## Problem to work on
What you write must match exactly the lines from the one with "This screenshot has height=868, width=1379." through the last line of the material below.

## The data
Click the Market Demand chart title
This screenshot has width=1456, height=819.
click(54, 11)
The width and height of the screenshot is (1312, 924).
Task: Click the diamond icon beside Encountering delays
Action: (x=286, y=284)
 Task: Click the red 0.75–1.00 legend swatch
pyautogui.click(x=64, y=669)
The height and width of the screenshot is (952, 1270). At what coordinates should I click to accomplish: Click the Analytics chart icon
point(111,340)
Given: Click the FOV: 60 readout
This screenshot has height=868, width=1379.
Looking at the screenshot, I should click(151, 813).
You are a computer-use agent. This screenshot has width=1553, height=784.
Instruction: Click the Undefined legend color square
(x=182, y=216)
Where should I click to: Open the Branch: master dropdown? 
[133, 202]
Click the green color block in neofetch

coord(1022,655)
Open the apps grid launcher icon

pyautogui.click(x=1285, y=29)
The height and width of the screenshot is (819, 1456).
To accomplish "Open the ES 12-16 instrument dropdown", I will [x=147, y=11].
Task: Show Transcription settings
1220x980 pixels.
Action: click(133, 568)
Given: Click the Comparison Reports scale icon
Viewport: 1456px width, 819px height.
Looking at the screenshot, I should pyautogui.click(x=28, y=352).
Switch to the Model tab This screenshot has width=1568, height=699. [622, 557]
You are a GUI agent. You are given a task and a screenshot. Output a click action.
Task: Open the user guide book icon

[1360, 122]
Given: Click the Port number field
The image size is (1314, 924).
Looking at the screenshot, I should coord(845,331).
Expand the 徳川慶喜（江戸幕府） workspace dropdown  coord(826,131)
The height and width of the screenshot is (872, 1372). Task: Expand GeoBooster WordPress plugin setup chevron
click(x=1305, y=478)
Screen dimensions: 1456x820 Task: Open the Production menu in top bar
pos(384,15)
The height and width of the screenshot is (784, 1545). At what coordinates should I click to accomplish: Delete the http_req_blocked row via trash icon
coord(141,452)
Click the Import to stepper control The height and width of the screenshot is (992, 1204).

## Result for this exercise
This screenshot has height=868, width=1379.
Looking at the screenshot, I should click(151, 813).
You are a computer-use agent. This screenshot has width=1553, height=784.
Instruction: Click the Undefined legend color square
(x=182, y=216)
Where should I click to: Open the Branch: master dropdown? 
[133, 202]
Click the green color block in neofetch

coord(1022,655)
Open the apps grid launcher icon

pyautogui.click(x=1285, y=29)
The height and width of the screenshot is (819, 1456).
To accomplish "Open the ES 12-16 instrument dropdown", I will [x=147, y=11].
Task: Show Transcription settings
1220x980 pixels.
Action: click(133, 568)
Given: Click the Comparison Reports scale icon
Viewport: 1456px width, 819px height.
Looking at the screenshot, I should pyautogui.click(x=28, y=352).
Switch to the Model tab This screenshot has width=1568, height=699. [622, 557]
You are a GUI agent. You are given a task and a screenshot. Output a click action.
Task: Open the user guide book icon

[1360, 122]
Given: Click the Port number field
The image size is (1314, 924).
Looking at the screenshot, I should coord(845,331).
Expand the 徳川慶喜（江戸幕府） workspace dropdown  coord(826,131)
The height and width of the screenshot is (872, 1372). Task: Expand GeoBooster WordPress plugin setup chevron
click(x=1305, y=478)
Screen dimensions: 1456x820 Task: Open the Production menu in top bar
pos(384,15)
The height and width of the screenshot is (784, 1545). At what coordinates should I click to accomplish: Delete the http_req_blocked row via trash icon
coord(141,452)
Click the Import to stepper control The height and width of the screenshot is (992, 1204).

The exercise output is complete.